The first time I went through college, I thought I'd done pretty well with girls: I wasn't the best-looking guy on the small private campus but I was nothing you'd be embarrassed to have on your arm or explain to your girlfriends. I was smart - had a full-ride engineering scholarship to prove it - liked talking to and, more important, listening to women, and I was funny enough to keep them laughing. At 6'2", I was the "right height" according to most of the girls I talked into my bed, and I learned that shorter, smaller girls - under 5'4" - found my height a real attraction, as did really tall girls, who liked the novelty of kissing up instead of down. In retrospect, I don't think I had more than a handful of girls between 5'6" and 5'10" in four years. Swapping my glasses for contact lenses and taking some much-needed advice on dressing from a stylish female friend didn't hurt either.

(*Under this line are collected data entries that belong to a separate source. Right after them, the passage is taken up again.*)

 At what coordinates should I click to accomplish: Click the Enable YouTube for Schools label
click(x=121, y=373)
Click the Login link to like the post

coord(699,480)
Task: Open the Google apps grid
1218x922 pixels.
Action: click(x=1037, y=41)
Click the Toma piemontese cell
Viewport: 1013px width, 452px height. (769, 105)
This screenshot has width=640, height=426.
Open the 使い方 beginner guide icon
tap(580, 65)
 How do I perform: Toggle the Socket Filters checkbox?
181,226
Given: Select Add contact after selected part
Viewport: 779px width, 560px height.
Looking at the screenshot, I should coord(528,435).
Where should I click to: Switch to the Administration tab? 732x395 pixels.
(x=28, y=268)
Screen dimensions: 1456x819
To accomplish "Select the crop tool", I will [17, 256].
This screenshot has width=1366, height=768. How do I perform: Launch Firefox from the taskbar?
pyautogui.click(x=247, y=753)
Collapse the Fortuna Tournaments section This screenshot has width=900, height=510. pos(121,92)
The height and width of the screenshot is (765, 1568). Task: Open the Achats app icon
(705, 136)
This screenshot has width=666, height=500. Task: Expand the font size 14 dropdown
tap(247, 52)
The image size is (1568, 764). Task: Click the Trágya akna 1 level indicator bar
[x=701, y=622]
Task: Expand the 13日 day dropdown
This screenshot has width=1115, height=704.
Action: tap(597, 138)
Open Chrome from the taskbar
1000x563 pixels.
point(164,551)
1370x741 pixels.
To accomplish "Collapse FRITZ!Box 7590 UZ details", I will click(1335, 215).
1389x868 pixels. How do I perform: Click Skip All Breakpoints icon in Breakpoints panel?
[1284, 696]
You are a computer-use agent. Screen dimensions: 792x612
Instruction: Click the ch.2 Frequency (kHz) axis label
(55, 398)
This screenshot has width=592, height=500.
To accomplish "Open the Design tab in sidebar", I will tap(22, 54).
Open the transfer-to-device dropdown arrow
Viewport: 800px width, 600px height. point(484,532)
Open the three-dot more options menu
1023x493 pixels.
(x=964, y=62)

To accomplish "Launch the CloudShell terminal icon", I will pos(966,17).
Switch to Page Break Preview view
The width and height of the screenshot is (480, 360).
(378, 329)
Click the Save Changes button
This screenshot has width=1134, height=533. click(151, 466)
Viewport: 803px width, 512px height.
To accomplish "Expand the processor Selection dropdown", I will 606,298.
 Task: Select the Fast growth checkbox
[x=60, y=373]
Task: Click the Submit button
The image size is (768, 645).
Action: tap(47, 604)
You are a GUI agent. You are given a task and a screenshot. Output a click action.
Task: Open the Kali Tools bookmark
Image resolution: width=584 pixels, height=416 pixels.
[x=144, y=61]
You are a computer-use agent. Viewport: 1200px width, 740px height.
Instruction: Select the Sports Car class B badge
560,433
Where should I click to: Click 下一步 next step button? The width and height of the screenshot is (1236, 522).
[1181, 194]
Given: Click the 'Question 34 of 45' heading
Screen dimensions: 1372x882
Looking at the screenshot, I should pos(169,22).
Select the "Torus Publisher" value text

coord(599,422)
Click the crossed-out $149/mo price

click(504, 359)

I started off like every other freshman: chasing anything with a pussy and a pulse. I thought that my inability to hold my drink would be a huge disadvantage (I've known I was a lightweight when it came to alcohol since I was 14) but the opposite proved to be true. I cut back my intake to levels I could manage and soon found that the most sober man in the room at midnight is the one most likely to wake up with company. Freshman year taught me two things: I preferred girls who were a little bit slutty - maybe only slutty for the night because they were drunk or coked up - and I definitely liked making girls perform for me. There's something compelling about the excited look in a girl's eye when she accepts a dare or a challenge - especially when the dare turned her on. It's as though she's revealing some inner side of her character, some flash of a hidden personality when her desire to prove herself trumps her better judgement. I got lapdances, I had girls call their fathers for a catch-up while I fingered them, I made them play with themselves in my car while driving them to movies or dinner.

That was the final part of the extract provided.